Feedback is information given to the learner and/or the teacher about the learner’s performance relative to learning goals. It should aim towards (and be capable of producing) improvement in students’ learning. Feedback redirects or refocuses either the teacher’s or the learner’s actions to achieve a goal, by aligning effort and activity with an outcome. It can be about the learning activity itself, about the process of activity, about the student’s management of their learning or self-regulation or (the least effective) about them as individuals. This feedback can be verbal, written, or can be given through tests or via digital technology. It can come from a teacher or someone taking a teaching role, or from peers.
How effective is it?
Feedback studies tend to show very high effects on learning. However, it also has a very high range of effects and some studies show that feedback can have negative effects and make things worse. It is therefore important to understand the potential benefits and the possible limitations of the approach. In general, research-based approaches that explicitly aim to provide feedback to learners, such as Bloom’s ‘mastery learning’, also tend to have a positive impact. Feedback has effects on all types of learning across all age groups. Research in schools has focused particularly on English, mathematics and, to a lesser extent, science.
Feedback is widely used as a teaching and learning intervention in schools in Australasia. The few Australasian studies examining the application and impact of feedback on learning in schools are from New Zealand.
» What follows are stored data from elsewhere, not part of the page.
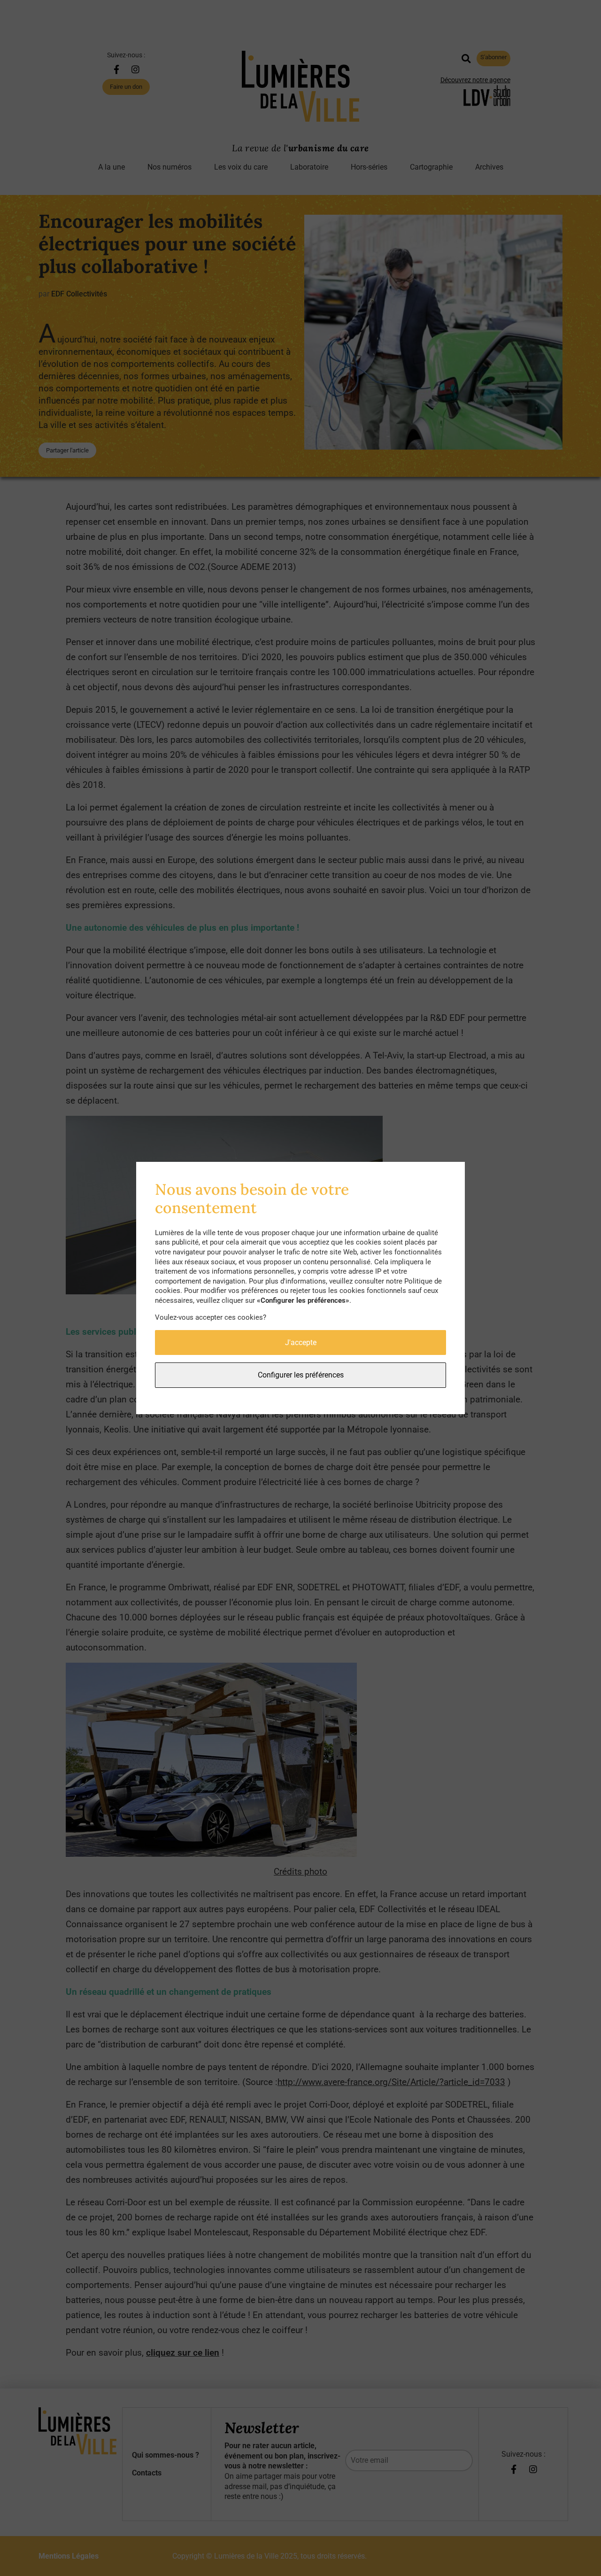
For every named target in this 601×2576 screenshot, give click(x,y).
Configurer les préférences (301, 1374)
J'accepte (300, 1342)
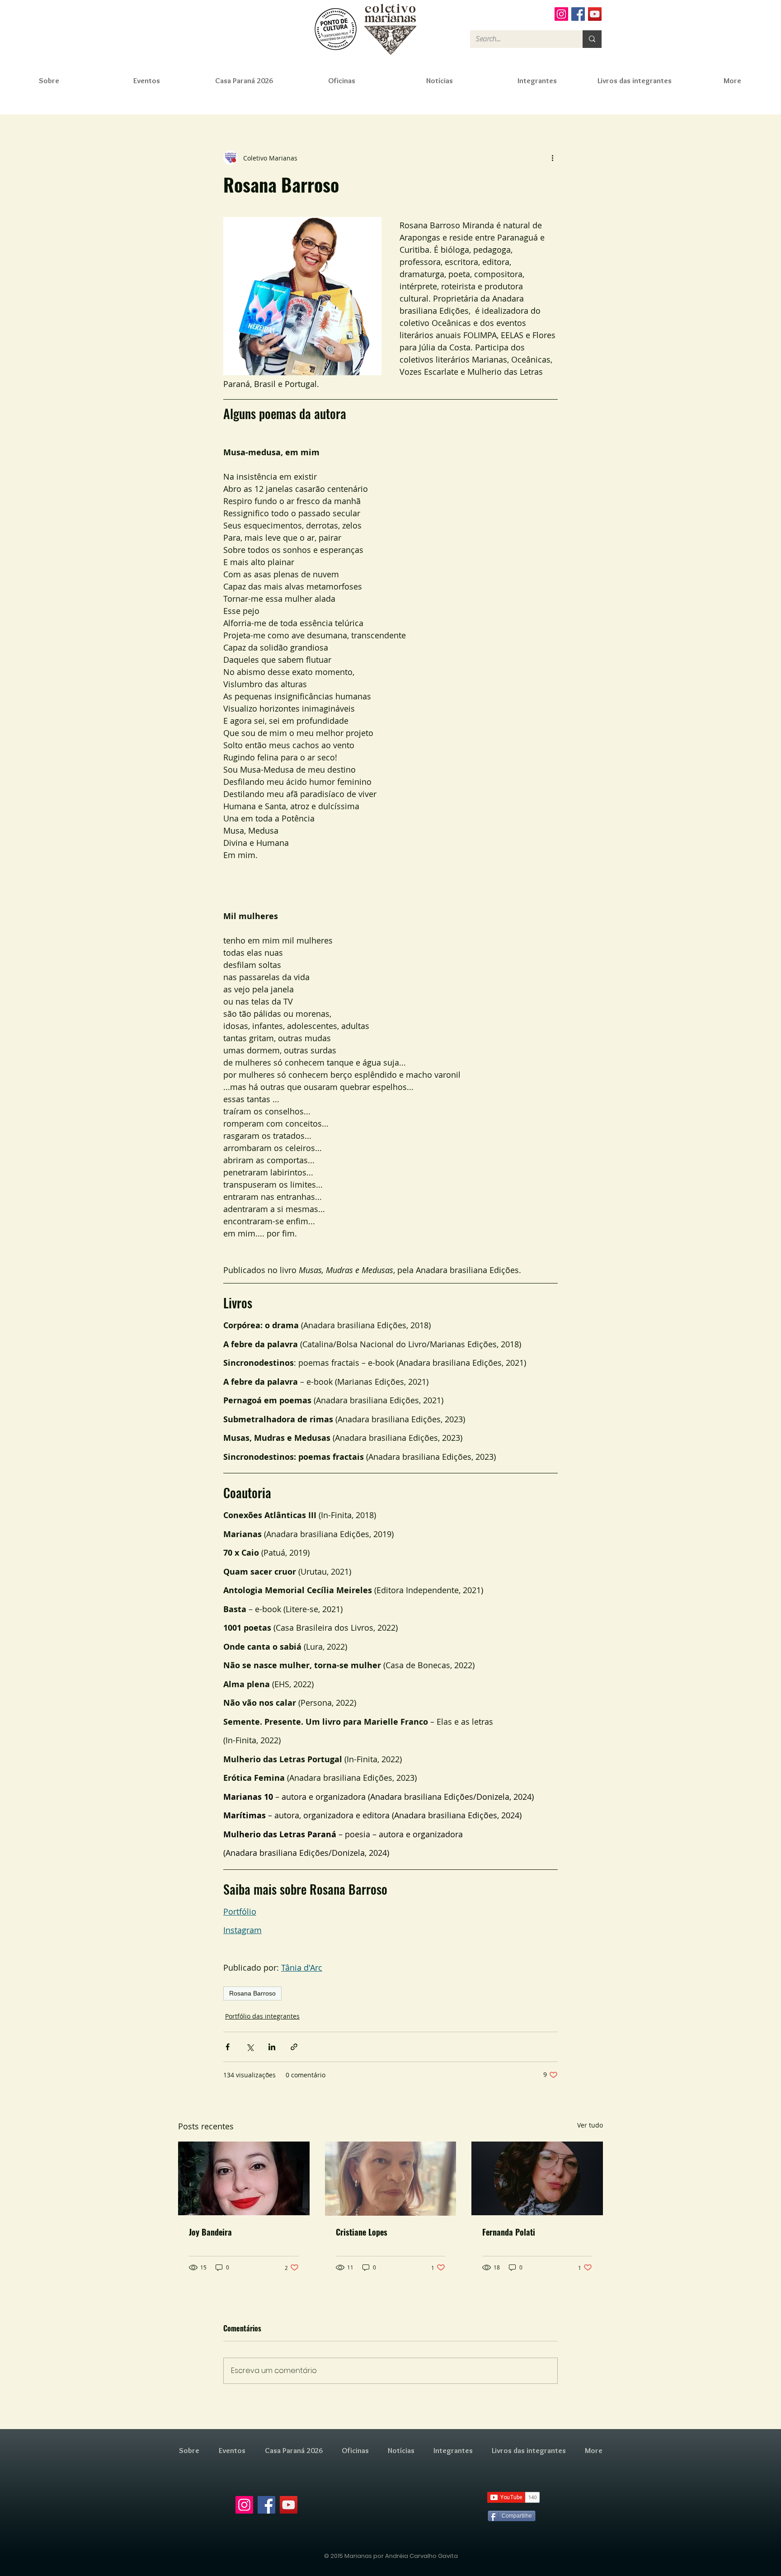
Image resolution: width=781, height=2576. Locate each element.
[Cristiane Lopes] (390, 2179)
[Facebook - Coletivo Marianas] (578, 14)
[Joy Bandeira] (244, 2178)
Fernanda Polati (508, 2232)
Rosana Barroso (252, 1993)
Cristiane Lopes (361, 2232)
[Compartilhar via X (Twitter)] (249, 2047)
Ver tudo (590, 2125)
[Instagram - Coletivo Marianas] (561, 14)
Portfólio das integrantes (262, 2016)
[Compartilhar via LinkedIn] (272, 2047)
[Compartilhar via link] (294, 2047)
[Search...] (592, 39)
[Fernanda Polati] (537, 2178)
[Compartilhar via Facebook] (227, 2047)
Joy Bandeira (210, 2232)
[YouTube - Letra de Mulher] (595, 14)
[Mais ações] (552, 157)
New Zealand studies on feedback indicate that it impacts positively on learning, students’ ability to give peer feedback, and academic outcomes at primary level.
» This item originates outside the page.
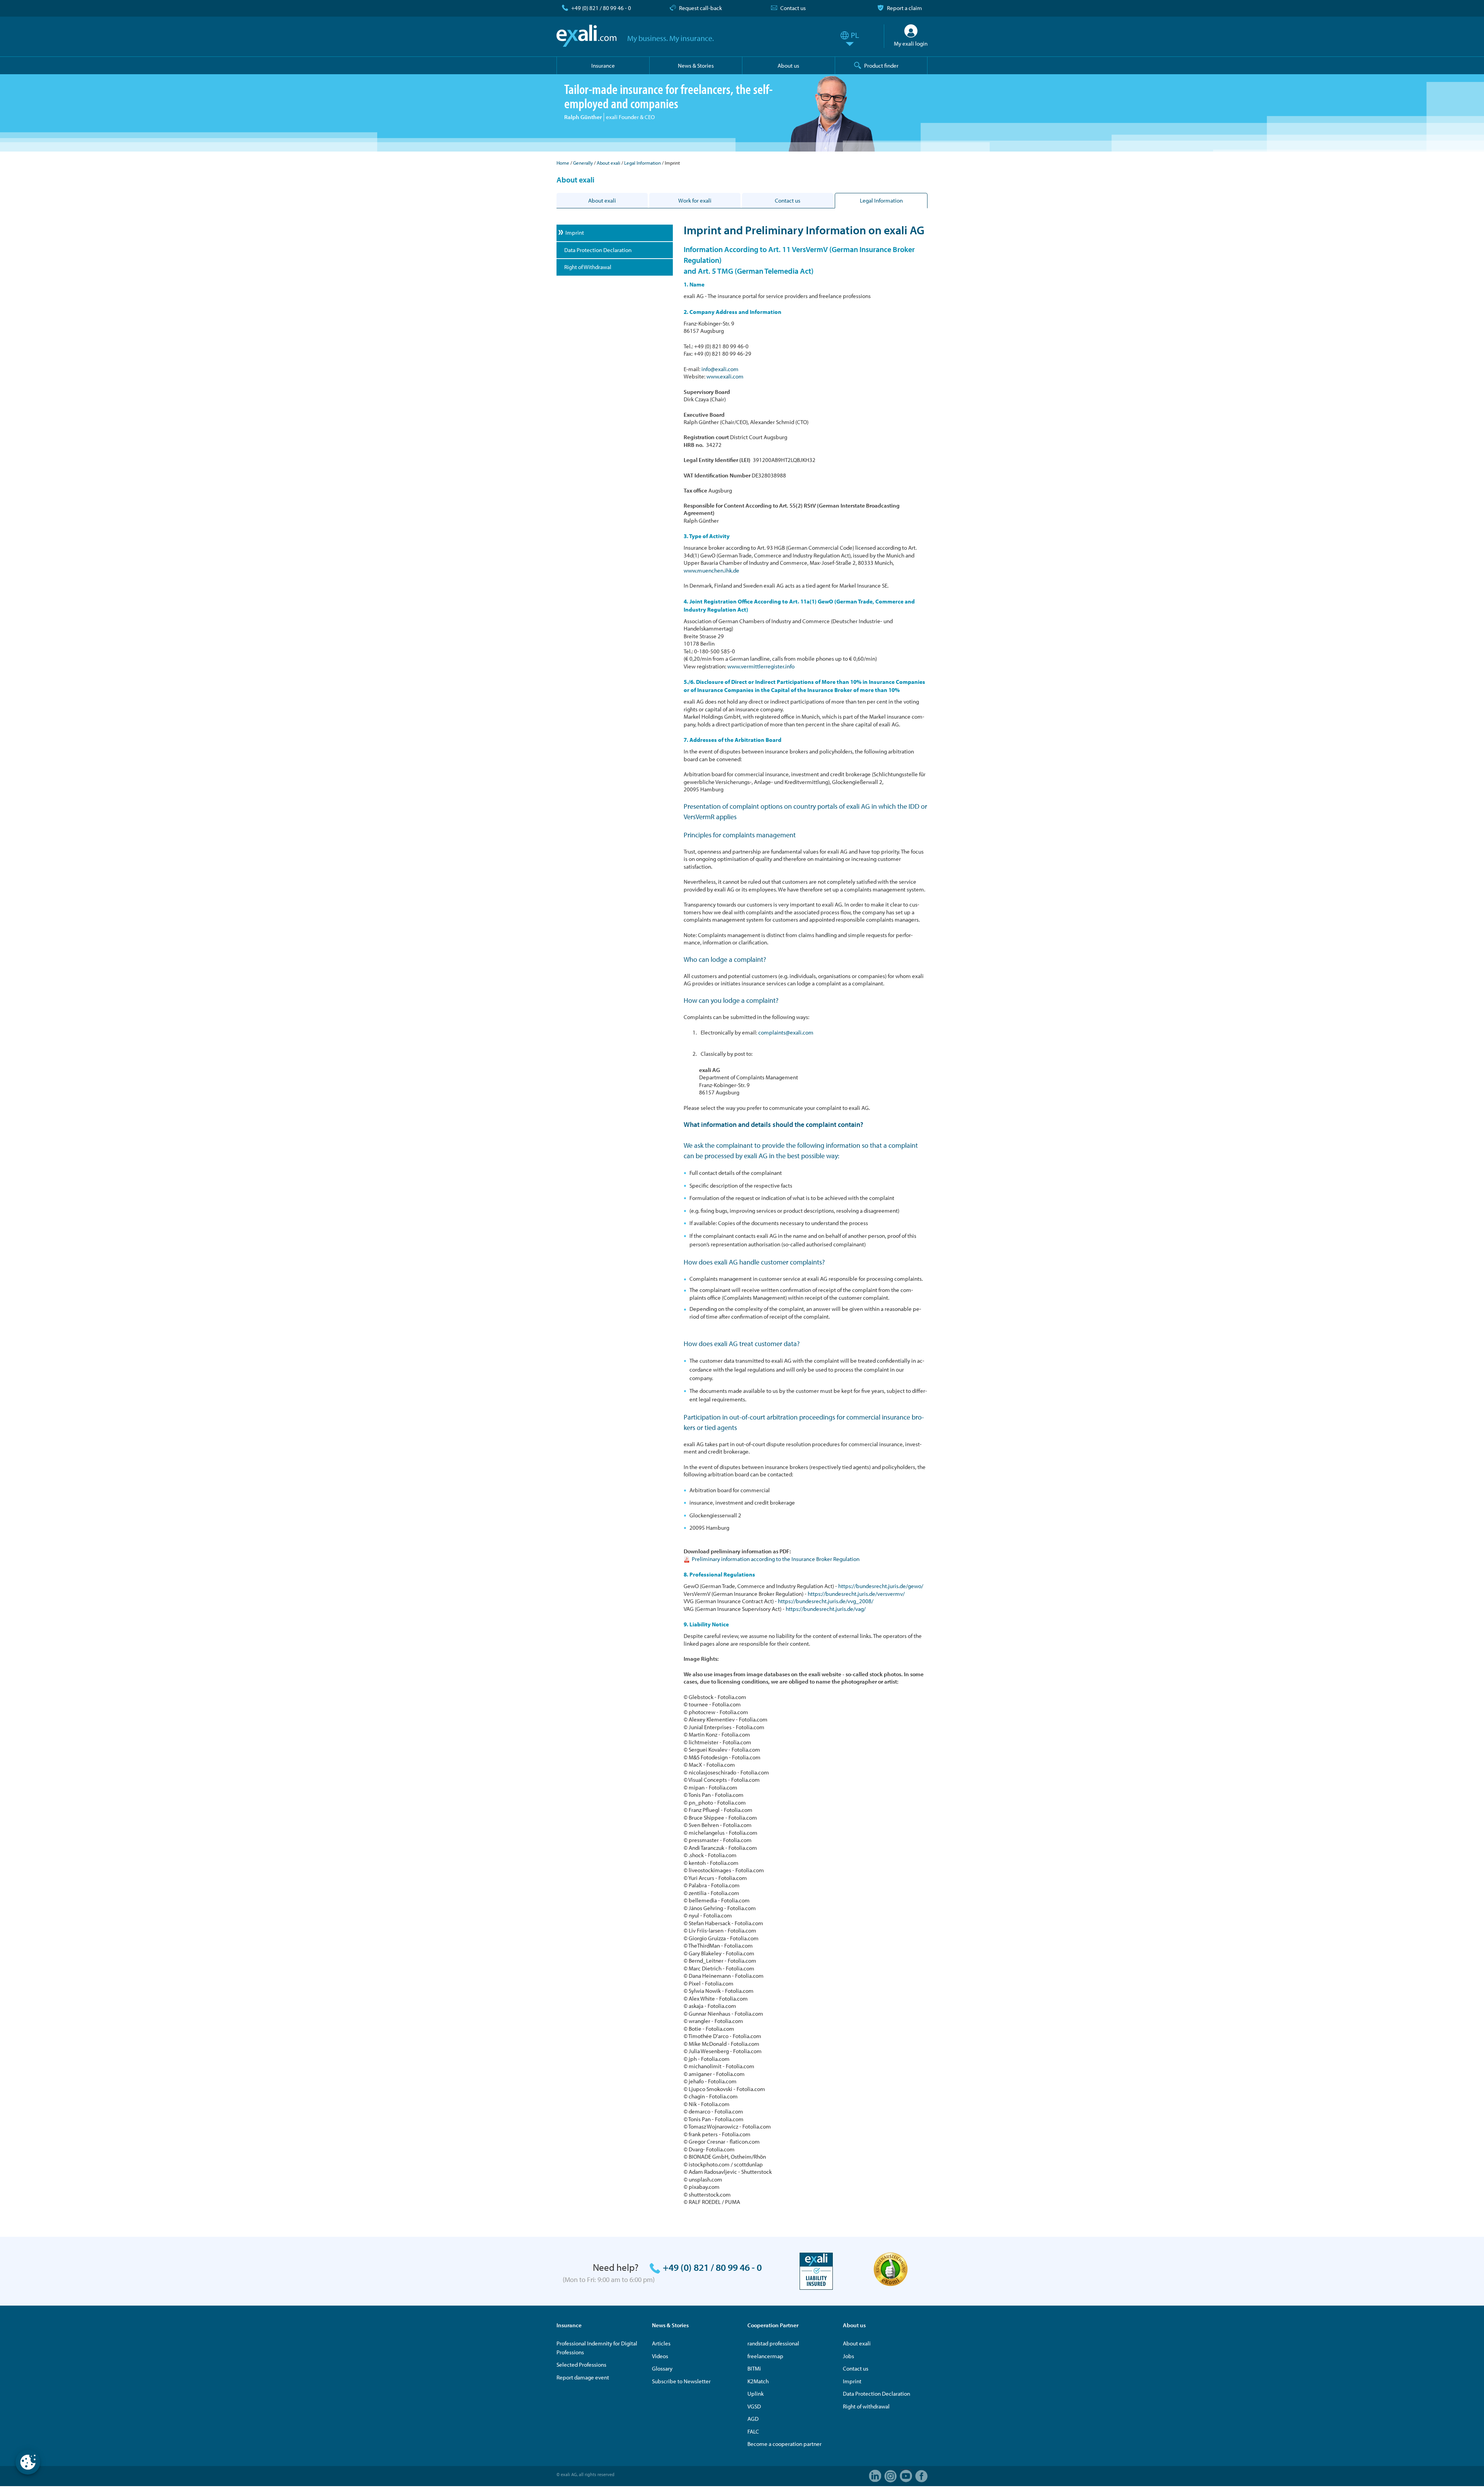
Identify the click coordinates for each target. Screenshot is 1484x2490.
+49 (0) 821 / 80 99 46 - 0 (601, 8)
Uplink (755, 2393)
How secure is the evidence?
There are a substantial number of reviews and meta-analyses of the effects of feedback. Educational (rather than psychological or theoretical) studies tend to identify positive benefits where the aim is to improve learning outcomes in reading or mathematics or in recall of information. The most recent meta-analysis of studies focusing on formative assessment in schools indicates the gains are more modest, suggesting an improvement of about three months' additional progress is achievable in schools or nearer four months' when the approach is supported with professional development.
What are the costs?
The costs of providing more effective feedback are not high. However, improving the quality of feedback is likely to require sustained professional development, including active inquiry and evaluation. Estimates of this (including up to 7-10 days cover) are in the region of $5,700 per teacher per year or about $230 per student. Overall, costs are estimated as low.
What should I consider?
Providing effective feedback is challenging. Research suggests that it should be specific, accurate and clear (e.g. “It was good because you...” rather than just “correct”); compare what a learner is doing right now with what they have done wrong before (e.g. “I can see you were focused on improving X as it is much better than last time’s Y…”); encourage and support further effort and be given sparingly so that it is meaningful; provide specific guidance on how to improve and not just tell students when they are wrong; and be supported with effective professional development for teachers.
Wider research suggests the feedback should be about complex or challenging tasks or goals as this is likely to emphasise the importance of effort and perseverance as well as be more valued by the students. Feedback can come from other peers as well as adults (see Peer tutoring).
Have you considered the challenge of implementing feedback effectively and consistently?
What professional development requirements are likely to be necessary for success?